多變量體積型態法用於磁振造影影像群組間結構差異性之定量分析

Abstract

以體素為基礎的型態計量學（voxel-based morphometry, VBM），近年來已被廣泛應用在許多腦部結構研究上，以統計的方式量化、比較兩組人腦結構每一體素之型態是否具有顯著的差異。體素型態學使用單變異量統計，對於較為集中且巨大的差異具有簡單有效的優點。但是由於此方法沒有考慮相鄰體素間的連帶關係，因此可能無法找出差異量較為分散且微小的腦部區域。

本研究中我們提出了一個新的腦部結構評估技術—多變量體積形態法 （multivariate volumetric morphometry, MVM），以運用於磁振造影影像群組間結構差異性之定量分析。相對於以體素為基礎的型態計量學，多變量體積形態法採用線性鑑別度分析（linear discriminant analysis, LDA）作為多變量的估計方法來取代單變量的分析。此方法能同時考慮全部的體素，以找出對於群組間結構差異性最具鑑別力的投影軸。位於該投影軸上之每一元素即代表相對應體素具有的鑑別力比重（discrimination weight），且此鑑別力比重可被視為用來評估磁振造影影像群組間結構差異之程度等級(significance level)。此種多變量的計量方法能突顯群組間較為細微的結構性差異，很適合用於分析腦部結構差異的研究。此外，我們也證明了不論使用原始的磁振造影影像或是平滑化過後的影像，此方法所能達到的最大區辨能力是一樣的，因此可以直接在原始影像而非在人工處理平滑化後的影像上推論分析結果。相反地，以體素為基礎的型態計量學卻必須使用平滑化的處理來增加分析的正確性，同時加強相鄰體素間的連帶關係。然而使用平滑化處理時，要決定其恰當的影響範圍是很困難的一個問題，因為較大範圍的平滑化處理雖然可降低影像雜訊，但卻必須付出細部資訊被模糊的代價。

透過模擬小腦周圍區域萎縮的實驗，我們驗證了多變量體積形態法的有效性與正確性。比起以體素為基礎的型態計量學，該方法確實更有能力可偵測到群組間細微的腦部結構差異之處。應用在脊髓小腦運動失調症（spinocerebellar ataxia, SCA）的結構差異分析上，多變量體積形態法也比以體素為基礎的型態計量學更明顯地找出和病理相關的腦部結構組織。

Recently, voxel-based morphometry (VBM) has been widely applied to statistically infer the structural anomalies between the brains of two subject groups, in a voxel-by-voxel manner. This method is effective for mapping massive and centralized discrepancy. However, it may suffer from the poor sensitivity to subtle and widely-distributed discrepancy in brain structures.

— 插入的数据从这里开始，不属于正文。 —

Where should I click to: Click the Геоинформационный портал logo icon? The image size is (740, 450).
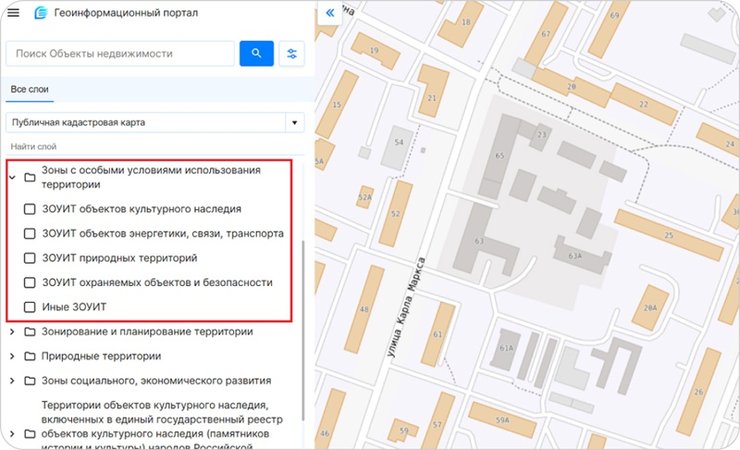point(40,13)
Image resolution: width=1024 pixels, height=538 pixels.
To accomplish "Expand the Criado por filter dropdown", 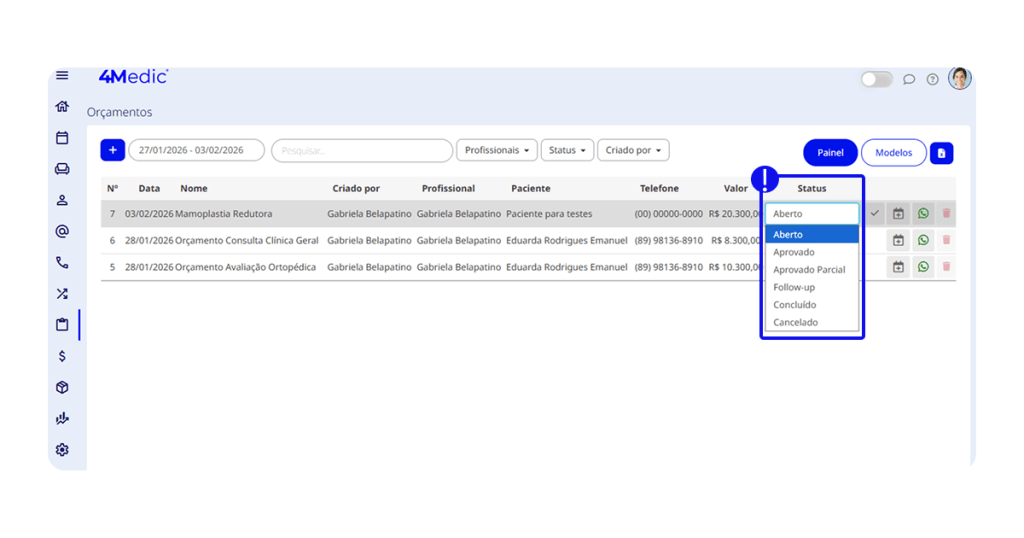I will (634, 150).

In this work, we propose a novel multivariate morphometry (MVM) method that can be used to delineate the anatomical discrepancy between two groups of MR images. Rather than voxel-by-voxel manner in VBM, the proposed MVM simultaneously considers all of the voxels in MR volumes and map the group differences by using the linear discriminant analysis to determine the most discriminant projection vector. Each element in the projection vector represents the discrimination weight of the corresponding voxel involved in the combination of the most discriminant components. This weight can thus be regarded as the significance level of the corresponding voxel when differentiating two groups of MR volumes. This multivariate approach is appropriate to characterize group discrepancy, particularly when the brain atrophy distributes widely. Moreover, we prove that the discriminability remains the same no matter the projection vector is calculated from the original MR volumes or from the smoothed ones. Hence we can simply use the original data without the interference of the blurring artifact caused by the smoothing operation. On the contrary, VBM method applies the Gaussian smoothing filter to reduce image noise as well as to incorporate spatial support from neighboring voxels. It is difficult to determine an appropriate kernel size for the smoothing filter because larger kernel can reduce more noise, but with the penalty of more smeared image.

According to our experiments, we demonstrate the effectiveness of the proposed method by using the simulation data set containing artificial atrophy around the cerebellum area. Compared to the VBM method, the proposed MVM method can achieve a better sensitivity to subtle and widely-distributed variation of brain structure. When applied to a clinical study of SCA3 disease, the MVM method clearly reveals more significant atrophy in the disease-related areas within the brain volumes of the patient group, than the VBM method does.